형질전환된 식물을 생산하기 위해서는, AFP를 암호화하는 핵산, 예를 들면, 순수한 DNA, 바이러스성 DNA 또는 RNA 형태, 또는 플라스미드 DNA 형태의 AFP를 암호화하는 핵산을 식물 세포내로 도입한다. AFP-암호화 핵산의 예는 서열 1에 나타낸다. 그러나, 본 발명은 또한, 유전자 암호의 축퇴성으로 인해 서열 1의 핵산 서열과는 상이하지만 동일한 AFP 아미노산 서열을 암호화하는 핵산을 포함한다. 또한, 본 발명은 아스코마이세테스 과의 식물 병원성 진균, 특히 보트리티스 시네라에 대해 활성인 AFP 단백질을 암호화하는 서열 1의 핵산의 돌연변이체 또는 변이체를 포함한다. 이들은 예를 들면, AFP 단백질과 다른 외래 단백질의 융합 단백질 또는 N-말단 결실된 메티오닌을 갖는 AFP 단백질을 포함한다. 변이체의 다른 예는 엄격한 조건에서 서열 1의 핵산과 하이브리드화하는 핵산이다. 엄격한 하이브리드화 조건은 예를 들면, 문헌[Sambrook, J. et al. in Molecular Cloning, A Laboratory Manual, 2nd Edition, Cold Spring Habour Laboratory Press, 1989]에의해 결정할 수 있다. 형질전환된 식물은 후속적으로 형질전환된 식물 세포로부터 재생된다. 바람직하게는, AFP-암호화 핵산을 재조합 아그로박테리아, 전기천공법, 미세입자를 사용한 충격법 및/또는 폴리에틸렌 글리콜을 사용하여 식물 세포내로 도입시킬 수 있다.

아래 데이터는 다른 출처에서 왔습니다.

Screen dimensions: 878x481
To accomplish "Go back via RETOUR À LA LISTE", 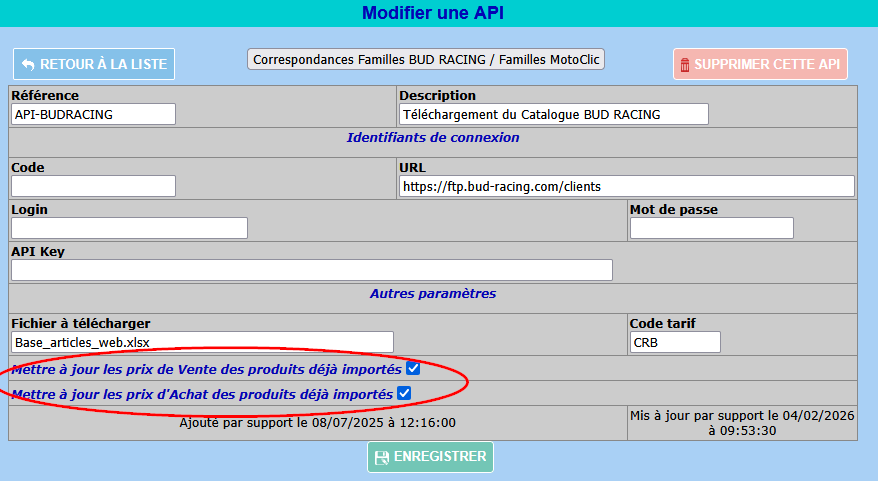I will coord(94,64).
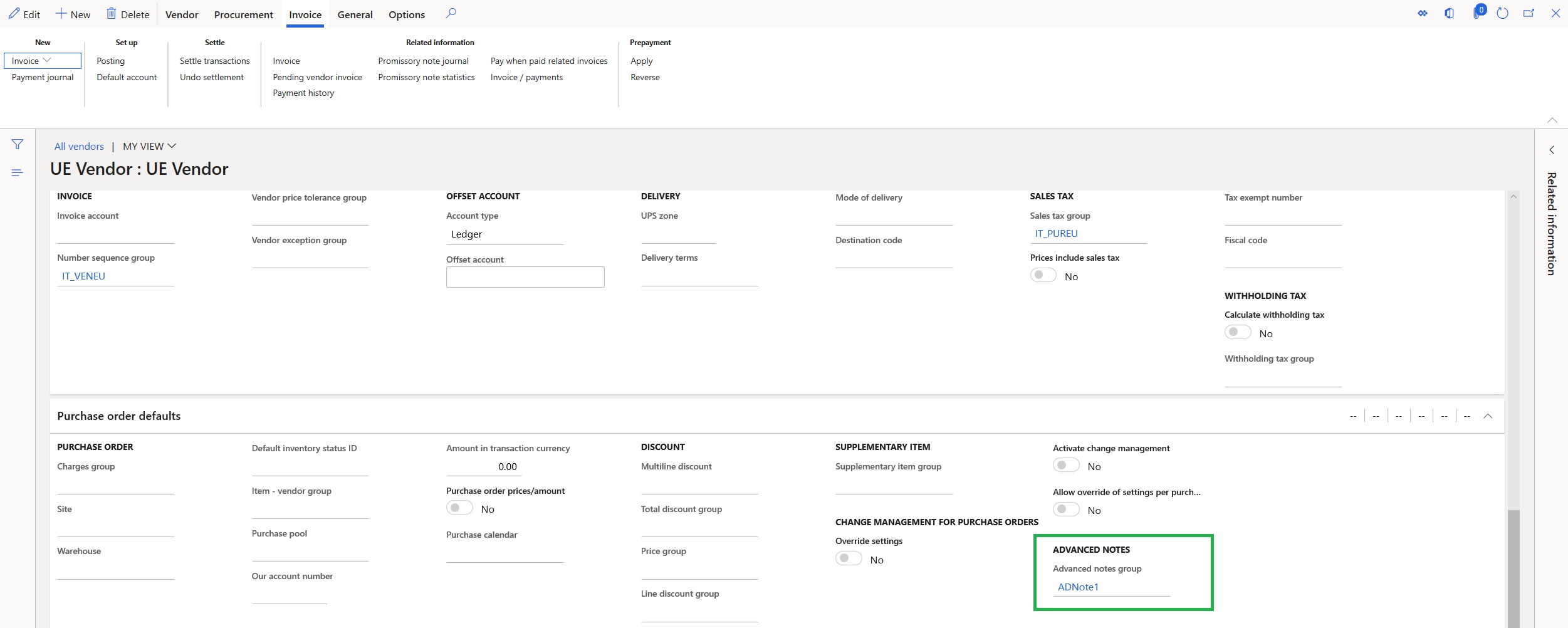1568x628 pixels.
Task: Click the Power Apps diamond icon
Action: click(x=1423, y=13)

쌍자엽 식물 세포에서 재조합 아그로박테리움 투메패시언스 세균을 사용한 감염은 예를 들면, 문헌[Klee, H. et al. (1997) Annu. Rev. Plant Physiol. 38, 467 또는 제EP-B2-0122791호]에 기술되어 있다. 단자엽 식물 세포에서 재조합 아그로박테리움 투메패시언스 세균을 사용한 감염은 예를 들면, 옥수수(Zea mays L.)와 관련하여 문헌[Ishida, Y. et al. (1996) Nature Biotech. 14, 745]에 기술되어 있다. 이러한 목적에 사용되는 아그로박테리아는, AFP-발현 유전자 및 적합한 경우, 적합한 프로모터, 예를 들면, 식물 페이스올린 프로모터(phaseolin promoter)[예를 들면, 제EP-B2-0122791호] 또는 바이러스성 35S 프로모터[예를 들면, Ishida, Y. et al. (1996), 상기]가 삽입된 T-DNA를 갖는다. T-DNA는 예를 들면, 재조합 아그로박테리아와 관심있는 식물의 미성숙 배아를 공배양시켜 식물 세포내로 전달시킬 수 있다[예를 들면, Ishida, Y. et al. (1996), 상기]. 형질전환된 식물 세포를 선택하기 위해서, 식물 세포에서 발현시키고자 하는 AFP 유전자로부터의 내성 유전자를 발현시킬 수 있는 T-DNA 작제물을 사용하는 것이 바람직하다. 적합한 내성 유전자는 예를 들면, 포스피노트리신 아세틸트랜스퍼라제[예를 들면, Ishida, Y. et al. (1996), 상기]를 암호화하는 유전자이다. 따라서, 성공적으로 형질전환된 식물 세포는 예를 들면, 상응하는 항생제 포스피노트리신에 의해 선택될 수 있다. 형질전환된 식물 세포로부터 식물을 재생하는 것은 일반적으로 공지되어 있다[예를 들면, Sagi et al. (1995), Nature Biotech, 13, 481-485, Ishida, Y. et al. (1996), 상기 또는 Schopke et al. (1996), Nature Biotech, 14, 731-735].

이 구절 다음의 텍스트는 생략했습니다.